卒業して社会に出ると、校長はじめ、お世話になりましたと最初の給料でお菓子を買って学校を訪れたのも彼が初めてだといいます。
「いい思い出を持っていて叔母ちゃん幸せだね。」と私が言うと「2年生に上がる時、手放したくなかった。そのぐらい良い子なのよ。」と目を細めて言いました。
どんこ取りの名人。良い話ですね。
こんなよき時代があったんですね。今このようなことが有ればいじめや自殺はほとんど無いのでは・・・。と思います。
森本様
コメント有難うございます。私もそう思いました。先生のほうにも仕事に追われている中で難しい話だと思いますが、影響を受ける子供はもっと悲劇です。
とてもいい話ですね。似たような体験談をある人から聞きました。その方は本にしましたが、味のある本になりました。

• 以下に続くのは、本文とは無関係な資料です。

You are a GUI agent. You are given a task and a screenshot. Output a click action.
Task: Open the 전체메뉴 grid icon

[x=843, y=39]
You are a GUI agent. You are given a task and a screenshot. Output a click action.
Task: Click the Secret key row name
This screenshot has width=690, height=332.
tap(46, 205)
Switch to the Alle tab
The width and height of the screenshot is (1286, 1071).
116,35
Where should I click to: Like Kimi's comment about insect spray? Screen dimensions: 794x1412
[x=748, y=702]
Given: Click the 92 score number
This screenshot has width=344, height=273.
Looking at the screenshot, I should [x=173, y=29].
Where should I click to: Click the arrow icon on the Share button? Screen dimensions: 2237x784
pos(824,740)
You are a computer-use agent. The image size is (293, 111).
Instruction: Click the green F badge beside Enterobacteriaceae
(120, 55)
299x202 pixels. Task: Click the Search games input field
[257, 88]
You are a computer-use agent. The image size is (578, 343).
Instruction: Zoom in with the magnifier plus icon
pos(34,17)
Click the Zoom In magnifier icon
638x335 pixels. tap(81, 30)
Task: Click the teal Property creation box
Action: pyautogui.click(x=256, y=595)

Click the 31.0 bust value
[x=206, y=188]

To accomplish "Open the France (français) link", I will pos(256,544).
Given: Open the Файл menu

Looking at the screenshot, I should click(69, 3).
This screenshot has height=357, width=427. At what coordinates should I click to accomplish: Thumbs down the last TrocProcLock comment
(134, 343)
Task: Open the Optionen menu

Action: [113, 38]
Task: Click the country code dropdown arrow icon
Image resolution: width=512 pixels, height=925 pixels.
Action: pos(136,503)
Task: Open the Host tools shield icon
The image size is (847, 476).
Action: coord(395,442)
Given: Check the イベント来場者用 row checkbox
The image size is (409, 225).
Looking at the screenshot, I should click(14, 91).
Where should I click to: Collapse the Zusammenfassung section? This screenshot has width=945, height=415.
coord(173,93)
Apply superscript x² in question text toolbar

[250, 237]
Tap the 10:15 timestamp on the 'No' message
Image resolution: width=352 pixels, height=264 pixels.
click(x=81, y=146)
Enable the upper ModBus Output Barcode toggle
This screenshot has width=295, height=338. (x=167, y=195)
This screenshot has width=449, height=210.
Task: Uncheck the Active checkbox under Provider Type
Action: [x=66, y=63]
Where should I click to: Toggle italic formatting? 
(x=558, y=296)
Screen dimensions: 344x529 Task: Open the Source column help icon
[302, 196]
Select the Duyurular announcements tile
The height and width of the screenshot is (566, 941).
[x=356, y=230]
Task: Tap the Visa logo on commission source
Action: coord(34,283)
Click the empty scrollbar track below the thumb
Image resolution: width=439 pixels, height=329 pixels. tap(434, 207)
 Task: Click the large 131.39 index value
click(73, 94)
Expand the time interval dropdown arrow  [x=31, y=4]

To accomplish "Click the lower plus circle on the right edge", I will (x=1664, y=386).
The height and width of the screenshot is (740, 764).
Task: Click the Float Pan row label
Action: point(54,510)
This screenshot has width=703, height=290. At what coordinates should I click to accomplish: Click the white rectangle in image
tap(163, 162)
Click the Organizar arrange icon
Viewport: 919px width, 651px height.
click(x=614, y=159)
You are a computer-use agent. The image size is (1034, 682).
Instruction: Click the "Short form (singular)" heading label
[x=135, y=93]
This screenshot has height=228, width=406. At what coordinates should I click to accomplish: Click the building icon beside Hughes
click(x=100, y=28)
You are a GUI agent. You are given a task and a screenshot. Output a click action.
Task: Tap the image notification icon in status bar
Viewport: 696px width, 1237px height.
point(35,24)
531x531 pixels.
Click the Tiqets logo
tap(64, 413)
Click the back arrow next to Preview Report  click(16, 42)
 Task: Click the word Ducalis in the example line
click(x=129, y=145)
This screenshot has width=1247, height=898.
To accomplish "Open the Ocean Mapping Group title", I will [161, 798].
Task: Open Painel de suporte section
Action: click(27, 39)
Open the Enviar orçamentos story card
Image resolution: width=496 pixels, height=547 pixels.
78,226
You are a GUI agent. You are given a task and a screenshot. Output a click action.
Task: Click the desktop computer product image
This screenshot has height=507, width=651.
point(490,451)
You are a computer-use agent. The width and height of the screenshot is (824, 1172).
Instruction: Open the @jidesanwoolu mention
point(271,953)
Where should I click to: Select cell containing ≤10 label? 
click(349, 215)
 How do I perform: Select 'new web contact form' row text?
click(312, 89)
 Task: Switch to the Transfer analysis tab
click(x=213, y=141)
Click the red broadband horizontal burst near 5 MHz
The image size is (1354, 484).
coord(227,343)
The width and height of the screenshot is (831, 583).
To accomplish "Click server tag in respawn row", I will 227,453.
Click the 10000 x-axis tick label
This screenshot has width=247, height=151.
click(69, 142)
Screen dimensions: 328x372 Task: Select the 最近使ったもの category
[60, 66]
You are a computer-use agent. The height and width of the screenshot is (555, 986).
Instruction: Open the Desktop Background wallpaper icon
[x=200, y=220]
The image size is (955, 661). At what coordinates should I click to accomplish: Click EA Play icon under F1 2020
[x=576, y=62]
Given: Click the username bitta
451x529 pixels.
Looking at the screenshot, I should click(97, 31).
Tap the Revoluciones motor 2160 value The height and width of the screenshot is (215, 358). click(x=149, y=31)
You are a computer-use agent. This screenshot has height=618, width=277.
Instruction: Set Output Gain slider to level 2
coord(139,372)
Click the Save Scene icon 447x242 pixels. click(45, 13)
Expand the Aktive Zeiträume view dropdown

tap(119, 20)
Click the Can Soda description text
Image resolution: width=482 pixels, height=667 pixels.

どんこ取りの名人に、機会があったらぜひお会いしたいです。
そうなんだ。その人も昔のことでしょうか?時代の流れは一体子供達をどう育てようとしているのでしょうか。
叔母の教え子は、今バスの運転手をしています。昔、叔母が乗り遅れないように走っていると、バスの運転席から顔を出して「先生!走らんでもええよ、待っとるから」と、声をかけられたそうです。「あーこの子は、優しい子になったなー」とうれしく思ったそうです。